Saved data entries
┌────────

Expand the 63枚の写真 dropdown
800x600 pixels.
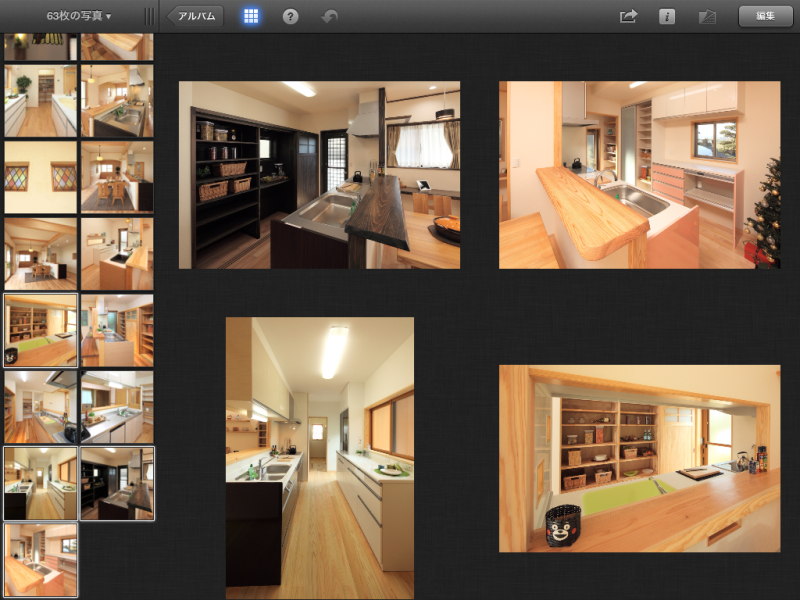[x=79, y=16]
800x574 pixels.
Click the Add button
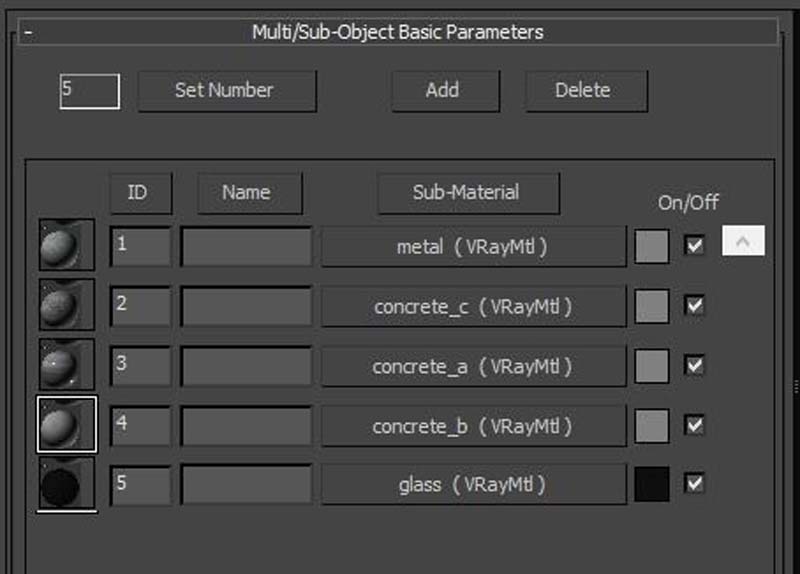442,91
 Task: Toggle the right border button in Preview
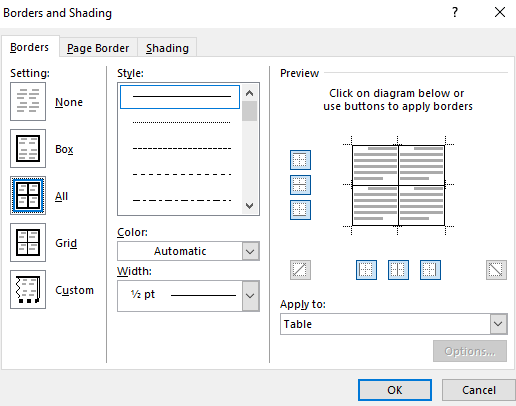click(430, 270)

└────────

### TASK ITEM
Copy the data above line for line, skipping every picture.

### OUTPUT OF THE TASK
Expand the 63枚の写真 dropdown
800x600 pixels.
[x=79, y=16]
800x574 pixels.
Click the Add button
442,91
 Task: Toggle the right border button in Preview
click(430, 270)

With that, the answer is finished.